Because of the new regulations, Rothsay is no longer accepting deadstock from haulers, which was about four percent of their total raw material (SRM material accounts for another four percent). Haulers are now rendering the material themselves before taking it to the landfill.
Although Rothsay has not yet received any government funding, the company has spelled out the necessary improvements in contracts with the government and expects them to be finalized very soon.
“Overall, regardless whether it was the right thing to do in the first place, things have gone pretty well,” Reid commented.
On the eastern side of Canada, Sanimax Industries, Inc., was somewhat prepared for handling SRMs, which account for 25 percent of their ruminant material. The company’s Charny, QB, facility was converted to a dedicated ruminant processing plant after BSE was first discovered in May 2003. To handle the SRM material, a dedicated line was installed within the plant, basically creating a new plant within an existing one. The $20 million SRM line is currently only producing cracklings, which are then sent to a landfill about 75 minutes away. Full completion of the facility is expected by year’s end. Sanimax expects to receive about $15 million from the government toward the cost of putting the infrastructure in place to handle the SRM material.

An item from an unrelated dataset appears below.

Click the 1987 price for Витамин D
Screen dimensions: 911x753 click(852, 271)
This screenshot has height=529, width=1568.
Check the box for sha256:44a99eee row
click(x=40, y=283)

Besides the dedicated line, Sanimax had to dedicate trucks to the collection of SRMS, creating an added expense when using two trucks to service the same area previously serviced by only one.

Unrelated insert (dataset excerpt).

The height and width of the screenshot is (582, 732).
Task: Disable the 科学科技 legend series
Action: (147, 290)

“It [enhanced feed ban] has created more cost and less value for the finished product,” said Mario Couture, vice president, Sanimax Canada. “It’s a negative.” He estimates the added expenses reflect a loss of between $20 and $25 (Canadian) per head of cattle.

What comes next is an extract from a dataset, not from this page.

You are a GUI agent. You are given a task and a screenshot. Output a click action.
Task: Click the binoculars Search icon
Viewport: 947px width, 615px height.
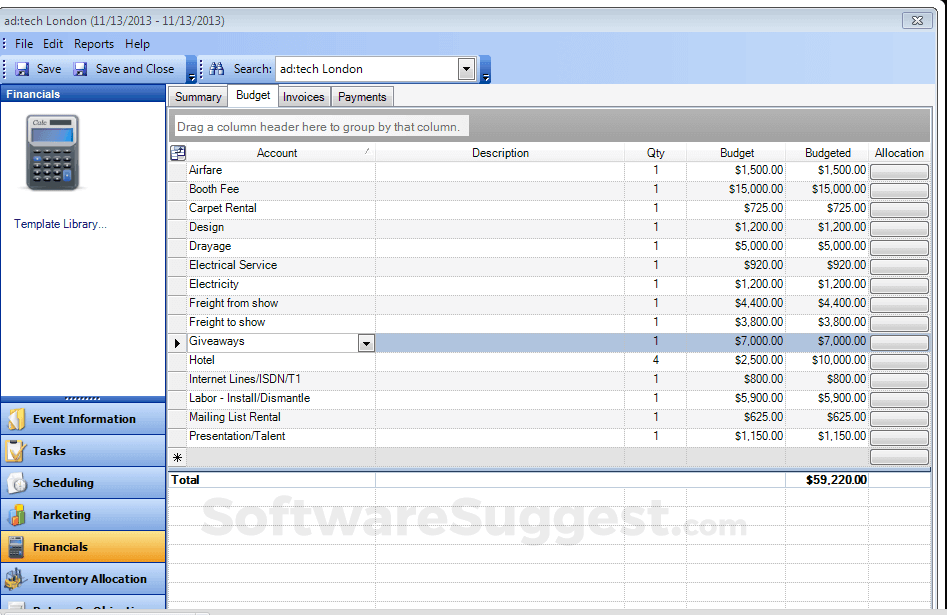point(215,69)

In an attempt to try and add value to the finished SRM product, Sanimax is working with local paper and concrete factories to test the cracklings for use as an energy source. Once the plant is producing meat and bone meal, Sanimax will examine using the finished product as an energy source for their boilers or incinerators. The tallow, which meets the OIE 0.15 percent insoluble impurities level, is being sold in the marketplace.
With regards to working with the federal and provincial officials, Couture shares the same sentiments as Reid.
“We have worked very closely with government and they are very cooperative,” he commented. “I believe they understand that rendering is important in this matter.”
Out west, West Coast Reduction, headquartered in Vancouver, BC, has put their plans in place, beginning with an SRM pick-up service in Alberta, Saskatchewan, and southern British Columbia. The material is transported to the company’s plants in Saskatoon and Calgary, where it is processed into tallow that meets the OIE insoluble impurities standards. The meal is hauled to Coronation, a small town in east-central Alberta.
According to John Rush, district manager of Waste Services, Inc., operator of the landfill, the plan is to mix the SRM meal with contaminated soil from the oil industry using a dedicated bulldozer. The mixture will be buried in a 230-foot deep clay- and synthetic-lined “cell” about the size of three football fields, complete with a leaching system. Any liquid that runs out of the landfill will then be collected and pumped 4,900 feet underground. Rush said the landfill will only accept rendered product, no raw material.